Professor Cohen cited in New York Times article on overturn of Wu Ying's death sentence

This article was originally published in The New York Times on April 20, 2012 under the title, “Chinese court overturns a young tycoon's death sentence."

BEIJING — The Supreme People’s Court on Friday overturned the death penalty against a 31-year-old woman who was convicted of financial fraud three years ago after becoming rich through a company that sold beauty products and other goods.

The case of the woman, Wu Ying, ignited an enormous outcry in China, especially on the Internet, and strengthened public criticism of the death penalty.

Xinhua, the state news agency, reported that the supreme court, which agreed in February to review the case, refused to approve the death sentence imposed by a lower court and said that the sentence needed to be revised by the High People’s Court of Zhejiang, a coastal province that is home to Ms. Wu and many other entrepreneurs.

Ms. Wu was sentenced to death in December 2009 by the Jinhua Intermediate People’s Court in Zhejiang for cheating investors out of $60.2 million. Ms. Wu, the founder of Bense Holding Group, raised $122 million from investors between 2005 and 2007, according to official reports.

Her supporters said she had been transparent in her business dealings and had not tried to hoodwink investors. Rather, they said, she was trying to raise money through private financing and loans. In China, private entrepreneurs can have a tough time getting financing from state banks, which prefer to lend to state-owned enterprises.

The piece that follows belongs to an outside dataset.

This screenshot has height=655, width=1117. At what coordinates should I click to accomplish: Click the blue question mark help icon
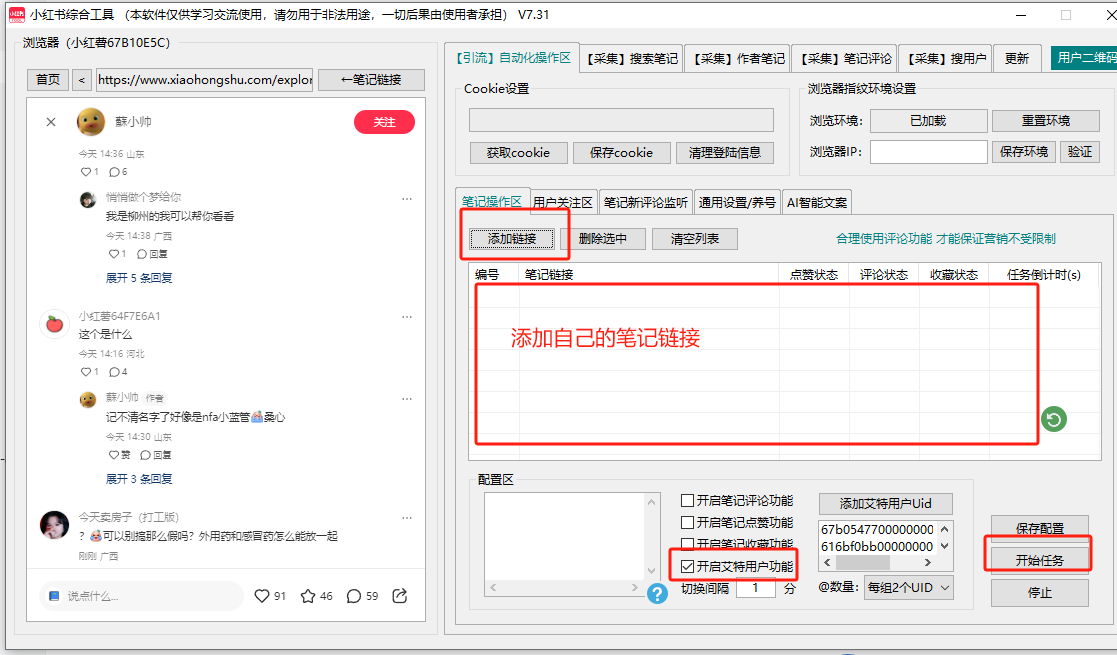point(657,594)
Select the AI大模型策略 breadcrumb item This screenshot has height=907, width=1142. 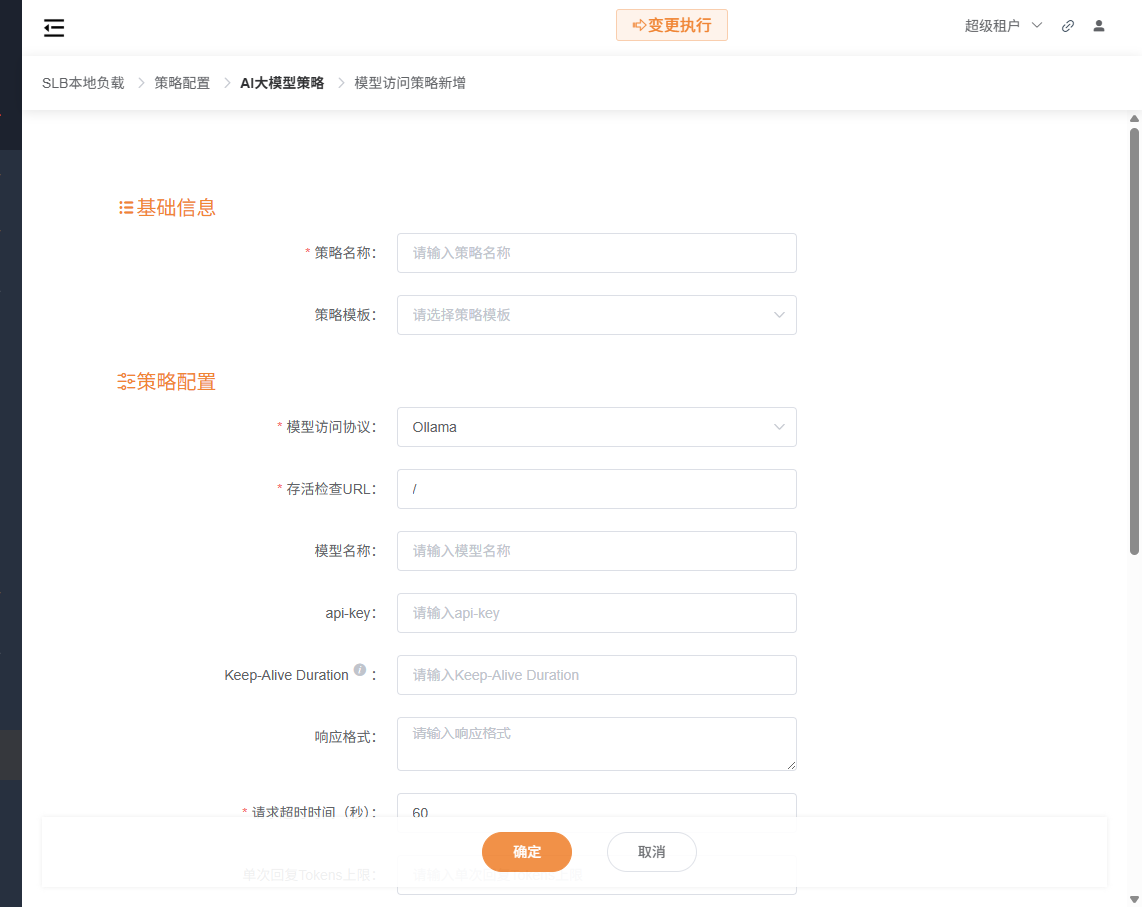click(281, 82)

In Zhejiang, and particularly in the manufacturing city of Wenzhou, near Ms. Wu’s hometown, underground lending markets catering to ambitious entrepreneurs have sprung up as a result.

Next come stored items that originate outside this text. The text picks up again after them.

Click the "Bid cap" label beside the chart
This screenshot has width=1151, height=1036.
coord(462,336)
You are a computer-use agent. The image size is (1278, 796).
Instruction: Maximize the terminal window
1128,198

Critics of the lower court’s decision also said that double standards had been applied in Ms. Wu’s case: well-connected defendants convicted of financial fraud appeared to get more lenient sentences, they said, than did Ms. Wu, a self-made tycoon who quit school as a teenager.

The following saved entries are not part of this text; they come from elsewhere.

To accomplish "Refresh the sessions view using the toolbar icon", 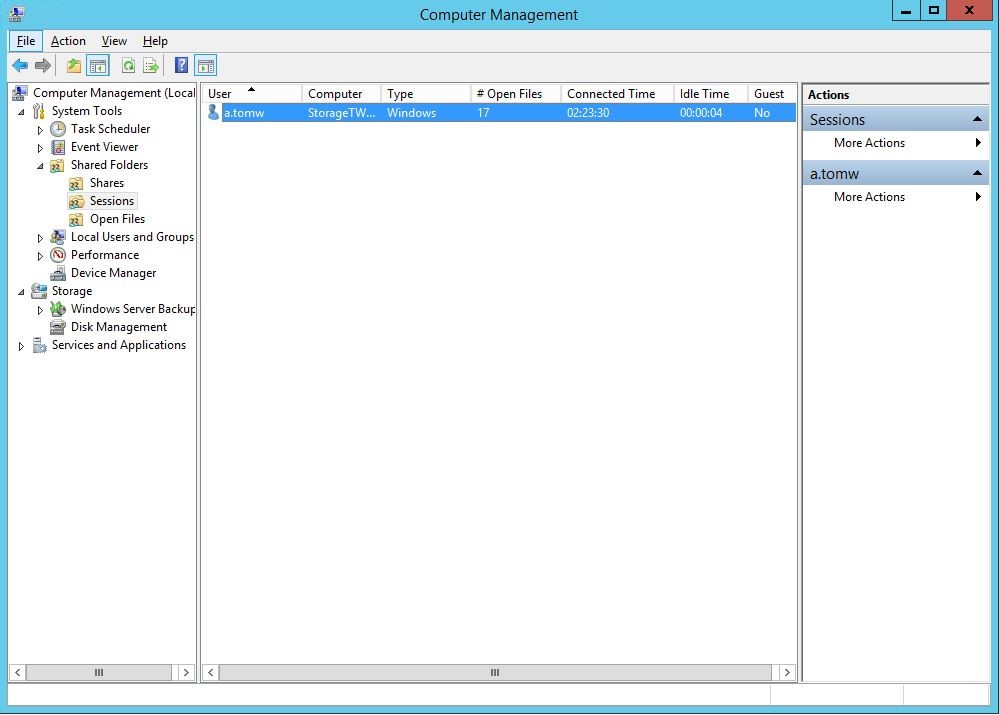I will pos(130,65).
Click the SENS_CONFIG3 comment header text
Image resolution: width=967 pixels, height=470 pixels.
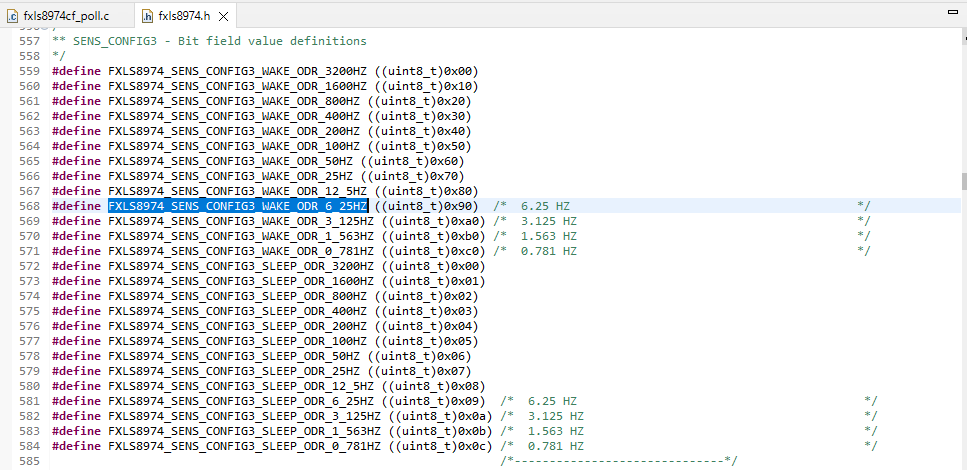[209, 41]
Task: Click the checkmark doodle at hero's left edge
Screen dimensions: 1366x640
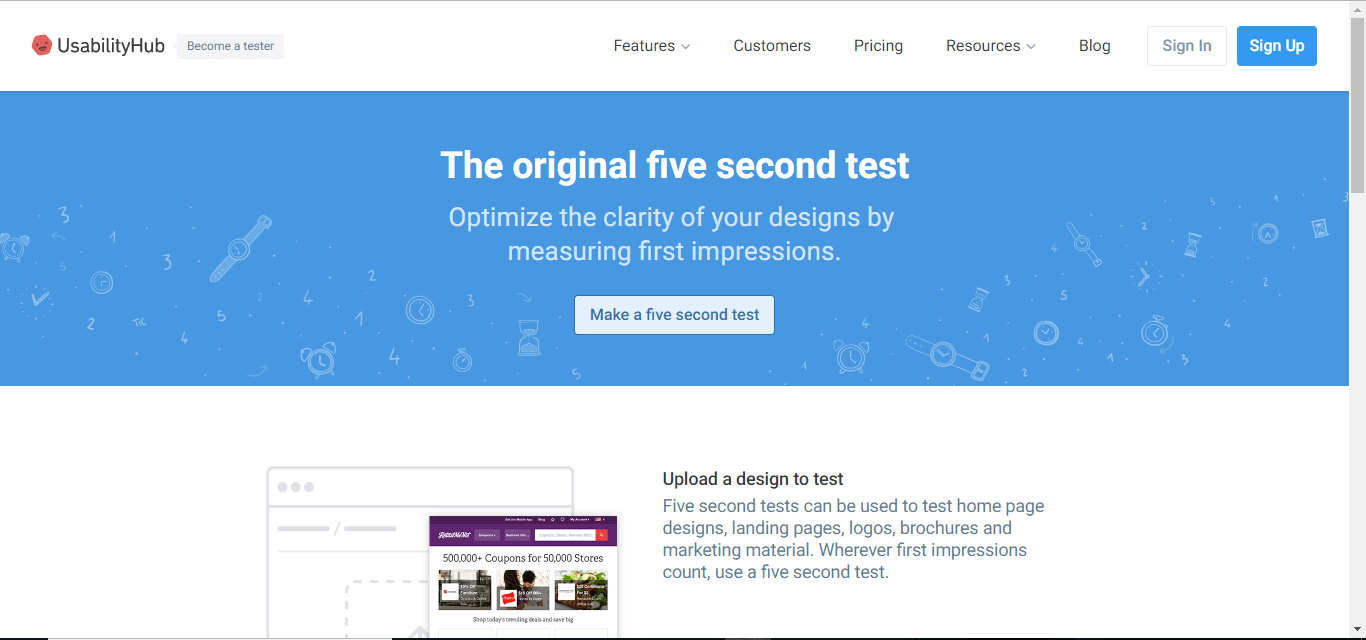Action: point(39,297)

Opponents of the death penalty praised the supreme court’s decision and posted triumphant comments on microblogs, where discussion of Ms. Wu’s case had gained the most traction, especially among intellectuals.

“This is a victory for Internet public opinion in China,” wrote Hu Xijin, the editor of Global Times, a populist newspaper that often takes a nationalistic line. “I still say this: No murder, no death penalty. This applies to everyone.”

He Bing, the outspoken vice dean of the law school at the China University of Political Science and Law, wrote, “It should be recognized that the Internet provides a convenient venue for public supervision of justice.”

But in its ruling, the supreme court reaffirmed the guilty verdict in the case. That raises the prospect of Ms. Wu’s supporters continuing to lobby the courts to overturn the original verdict.

“Wu obtained an extremely large sum of money through fraudulent fund-raising, causing severe losses to the victims, undermining the national financial order and creating extremely harmful effects, and thus entails a penalty in line with the law,” the supreme court said in its ruling, according to Xinhua.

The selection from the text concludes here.